2.5.2011: Year 18
I need to start writing again. It’s been a few months. Mostly I have been faithful to my mindfulness regime, mixed in with some work and family events that the mindfulness has helped me see more clearly.
I had pretty much dropped Kingsley’s writings on the origins of Western culture as too vague to be useful. And in his latest book on Mongolian shamanism planting linking Apollo and Pythagoras---well, it’s an electrifying thought---but I don’t understand what to do with it.
In any case, yesterday I finished listening to Gary Null‘s discussion about it with Peter Kingsley. Some of Kingsley’s words rekindled my curiosity. One of the questions was about how educated Westerners have been looking to Buddhism as a pure and untainted form of spirituality. Kingsley replied that these eastern forms are helpful and therapeutic, but we must not forget to be loyal to our western culture.

═══

* **Tasks for this exercise**
1. Output the stretch of the journal entry from "I had pretty" through "our western culture.", copying it word for word.
2. Go on with the journal entry above, starting right after its last sentence.

═══

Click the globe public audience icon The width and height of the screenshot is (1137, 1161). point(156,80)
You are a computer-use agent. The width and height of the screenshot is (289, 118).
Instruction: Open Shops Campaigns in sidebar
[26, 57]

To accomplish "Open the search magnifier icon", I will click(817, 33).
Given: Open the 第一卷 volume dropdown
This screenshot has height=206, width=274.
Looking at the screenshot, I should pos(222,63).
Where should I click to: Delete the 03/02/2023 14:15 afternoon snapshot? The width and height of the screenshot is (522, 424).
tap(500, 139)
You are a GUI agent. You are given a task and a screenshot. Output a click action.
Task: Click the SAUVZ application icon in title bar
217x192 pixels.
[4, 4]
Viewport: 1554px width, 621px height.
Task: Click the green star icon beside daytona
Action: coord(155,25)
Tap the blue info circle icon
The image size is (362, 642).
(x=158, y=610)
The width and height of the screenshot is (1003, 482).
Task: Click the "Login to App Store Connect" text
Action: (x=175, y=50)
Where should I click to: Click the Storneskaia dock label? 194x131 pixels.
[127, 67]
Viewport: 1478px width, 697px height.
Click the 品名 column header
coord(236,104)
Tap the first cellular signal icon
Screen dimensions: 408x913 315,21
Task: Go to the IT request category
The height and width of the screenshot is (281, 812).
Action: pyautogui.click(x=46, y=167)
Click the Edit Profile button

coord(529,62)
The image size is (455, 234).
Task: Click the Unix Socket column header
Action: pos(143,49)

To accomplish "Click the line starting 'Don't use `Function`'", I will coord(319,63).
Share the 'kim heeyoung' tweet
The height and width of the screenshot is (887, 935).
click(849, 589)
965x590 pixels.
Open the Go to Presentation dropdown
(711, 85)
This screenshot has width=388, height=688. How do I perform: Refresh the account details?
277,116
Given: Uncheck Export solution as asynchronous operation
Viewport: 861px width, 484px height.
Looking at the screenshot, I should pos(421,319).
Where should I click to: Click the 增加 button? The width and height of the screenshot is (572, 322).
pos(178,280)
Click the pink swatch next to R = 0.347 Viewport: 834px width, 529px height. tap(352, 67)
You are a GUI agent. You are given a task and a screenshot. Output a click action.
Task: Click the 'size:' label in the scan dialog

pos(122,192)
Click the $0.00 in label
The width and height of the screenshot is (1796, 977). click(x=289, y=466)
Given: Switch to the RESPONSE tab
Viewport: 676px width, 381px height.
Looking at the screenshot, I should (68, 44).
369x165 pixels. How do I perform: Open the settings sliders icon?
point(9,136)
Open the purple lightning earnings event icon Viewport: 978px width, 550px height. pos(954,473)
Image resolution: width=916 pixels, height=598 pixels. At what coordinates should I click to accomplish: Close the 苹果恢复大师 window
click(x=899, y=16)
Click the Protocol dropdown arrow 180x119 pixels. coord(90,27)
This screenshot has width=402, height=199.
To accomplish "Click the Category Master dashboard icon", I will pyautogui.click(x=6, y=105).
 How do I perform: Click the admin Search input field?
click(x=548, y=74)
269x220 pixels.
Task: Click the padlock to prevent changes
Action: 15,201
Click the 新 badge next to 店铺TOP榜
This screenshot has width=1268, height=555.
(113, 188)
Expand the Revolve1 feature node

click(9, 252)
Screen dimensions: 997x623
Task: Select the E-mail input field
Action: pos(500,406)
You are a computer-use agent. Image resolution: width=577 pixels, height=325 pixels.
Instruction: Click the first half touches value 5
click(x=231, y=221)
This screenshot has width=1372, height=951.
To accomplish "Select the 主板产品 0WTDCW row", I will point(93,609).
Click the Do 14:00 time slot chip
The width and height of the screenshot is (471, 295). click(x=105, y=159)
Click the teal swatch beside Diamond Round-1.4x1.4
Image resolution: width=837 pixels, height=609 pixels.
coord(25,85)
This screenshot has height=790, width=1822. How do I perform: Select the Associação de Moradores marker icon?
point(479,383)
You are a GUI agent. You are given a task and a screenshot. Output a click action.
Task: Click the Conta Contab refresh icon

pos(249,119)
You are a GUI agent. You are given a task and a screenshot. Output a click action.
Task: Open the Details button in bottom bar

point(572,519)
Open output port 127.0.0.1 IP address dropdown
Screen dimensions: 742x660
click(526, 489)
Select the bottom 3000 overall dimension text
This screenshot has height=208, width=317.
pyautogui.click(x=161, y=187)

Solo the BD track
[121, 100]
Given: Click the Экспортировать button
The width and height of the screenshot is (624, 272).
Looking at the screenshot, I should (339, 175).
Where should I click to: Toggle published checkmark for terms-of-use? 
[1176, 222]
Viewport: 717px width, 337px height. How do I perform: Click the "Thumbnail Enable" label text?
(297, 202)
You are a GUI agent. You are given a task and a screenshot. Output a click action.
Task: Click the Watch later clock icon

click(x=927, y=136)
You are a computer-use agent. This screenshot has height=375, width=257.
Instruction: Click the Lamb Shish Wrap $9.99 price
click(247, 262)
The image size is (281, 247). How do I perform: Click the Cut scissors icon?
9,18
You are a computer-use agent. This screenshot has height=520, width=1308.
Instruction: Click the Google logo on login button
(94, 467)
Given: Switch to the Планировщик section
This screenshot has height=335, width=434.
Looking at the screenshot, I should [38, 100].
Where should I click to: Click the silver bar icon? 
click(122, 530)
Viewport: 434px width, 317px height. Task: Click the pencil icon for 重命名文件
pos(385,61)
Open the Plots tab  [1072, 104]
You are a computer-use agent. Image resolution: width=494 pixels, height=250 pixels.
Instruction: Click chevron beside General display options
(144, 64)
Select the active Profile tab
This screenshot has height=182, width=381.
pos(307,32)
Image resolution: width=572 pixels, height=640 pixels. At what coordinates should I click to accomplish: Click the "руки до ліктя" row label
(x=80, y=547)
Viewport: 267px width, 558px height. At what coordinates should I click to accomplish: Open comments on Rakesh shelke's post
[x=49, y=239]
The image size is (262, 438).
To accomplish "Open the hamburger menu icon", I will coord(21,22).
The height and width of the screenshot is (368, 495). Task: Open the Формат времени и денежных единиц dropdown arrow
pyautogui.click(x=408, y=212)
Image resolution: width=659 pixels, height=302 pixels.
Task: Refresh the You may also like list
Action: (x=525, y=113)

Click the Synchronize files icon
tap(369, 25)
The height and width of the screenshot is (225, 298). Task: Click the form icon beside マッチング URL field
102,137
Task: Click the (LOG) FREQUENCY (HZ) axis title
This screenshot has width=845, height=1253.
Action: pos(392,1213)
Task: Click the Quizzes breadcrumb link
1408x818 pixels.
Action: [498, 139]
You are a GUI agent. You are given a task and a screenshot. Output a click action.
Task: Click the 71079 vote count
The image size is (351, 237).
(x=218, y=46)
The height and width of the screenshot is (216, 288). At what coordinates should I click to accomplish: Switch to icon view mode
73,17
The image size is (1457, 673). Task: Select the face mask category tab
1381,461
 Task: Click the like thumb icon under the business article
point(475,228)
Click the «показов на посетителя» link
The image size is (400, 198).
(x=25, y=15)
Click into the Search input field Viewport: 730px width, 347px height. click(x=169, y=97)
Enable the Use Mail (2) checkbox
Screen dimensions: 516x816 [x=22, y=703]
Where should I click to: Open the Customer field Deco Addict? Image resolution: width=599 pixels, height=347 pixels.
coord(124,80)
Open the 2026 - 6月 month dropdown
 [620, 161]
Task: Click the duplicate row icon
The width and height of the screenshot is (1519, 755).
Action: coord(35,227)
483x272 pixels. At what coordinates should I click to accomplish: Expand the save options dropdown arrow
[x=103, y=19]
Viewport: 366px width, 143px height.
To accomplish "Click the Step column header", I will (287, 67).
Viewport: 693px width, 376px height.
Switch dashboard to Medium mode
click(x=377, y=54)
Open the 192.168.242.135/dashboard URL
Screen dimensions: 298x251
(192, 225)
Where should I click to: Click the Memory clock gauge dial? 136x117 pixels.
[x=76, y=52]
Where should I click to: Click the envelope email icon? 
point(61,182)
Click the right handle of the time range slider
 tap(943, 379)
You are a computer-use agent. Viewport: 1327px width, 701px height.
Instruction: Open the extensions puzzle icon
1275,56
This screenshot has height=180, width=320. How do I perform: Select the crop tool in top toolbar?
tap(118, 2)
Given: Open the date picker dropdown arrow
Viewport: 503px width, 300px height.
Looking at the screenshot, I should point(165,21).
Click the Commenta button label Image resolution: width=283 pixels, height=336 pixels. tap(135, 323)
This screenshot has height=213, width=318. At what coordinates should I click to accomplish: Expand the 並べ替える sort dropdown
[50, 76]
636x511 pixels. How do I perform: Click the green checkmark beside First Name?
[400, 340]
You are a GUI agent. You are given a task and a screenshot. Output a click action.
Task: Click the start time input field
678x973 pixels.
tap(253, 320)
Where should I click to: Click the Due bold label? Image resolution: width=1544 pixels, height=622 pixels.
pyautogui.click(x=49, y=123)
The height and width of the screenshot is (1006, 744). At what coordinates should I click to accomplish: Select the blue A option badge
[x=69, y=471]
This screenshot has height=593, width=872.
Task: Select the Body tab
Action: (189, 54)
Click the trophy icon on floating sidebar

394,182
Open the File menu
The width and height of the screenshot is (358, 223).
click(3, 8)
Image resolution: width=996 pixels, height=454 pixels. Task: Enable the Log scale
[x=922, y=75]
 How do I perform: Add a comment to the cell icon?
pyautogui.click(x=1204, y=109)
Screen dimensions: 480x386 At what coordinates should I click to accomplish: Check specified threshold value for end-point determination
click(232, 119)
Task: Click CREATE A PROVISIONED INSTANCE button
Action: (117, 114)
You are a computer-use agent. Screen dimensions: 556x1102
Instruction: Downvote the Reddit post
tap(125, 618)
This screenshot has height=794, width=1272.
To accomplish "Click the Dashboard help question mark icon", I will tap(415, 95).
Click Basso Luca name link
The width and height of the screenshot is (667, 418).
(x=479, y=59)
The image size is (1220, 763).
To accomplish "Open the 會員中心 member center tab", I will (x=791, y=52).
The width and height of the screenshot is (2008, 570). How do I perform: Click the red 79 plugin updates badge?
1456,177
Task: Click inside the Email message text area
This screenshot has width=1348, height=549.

═══

* **Responses**
1.
I had pretty much dropped Kingsley’s writings on the origins of Western culture as too vague to be useful. And in his latest book on Mongolian shamanism planting linking Apollo and Pythagoras---well, it’s an electrifying thought---but I don’t understand what to do with it.
In any case, yesterday I finished listening to Gary Null‘s discussion about it with Peter Kingsley. Some of Kingsley’s words rekindled my curiosity. One of the questions was about how educated Westerners have been looking to Buddhism as a pure and untainted form of spirituality. Kingsley replied that these eastern forms are helpful and therapeutic, but we must not forget to be loyal to our western culture.

2.
He went on to say that every culture has a spiritual origin and destiny and that we in the West have forgotten and strayed from the instruction packet for our culture and now we have lost the power to change or make decisions about our destiny.
Now I want to go back to the writings and try to figure out what he meant by this. What are the instructions for our civilization? What does that mean anyway? What is the purpose of culture such that even spirituality binds to it? I think he means that every culture brings something unique in being. Tibetan culture has a different pure than Western culture, and therefore no matter how helpful or therapeutic Tibetan spirituality may be, it does not the serve our purpose, or continue the song of the West.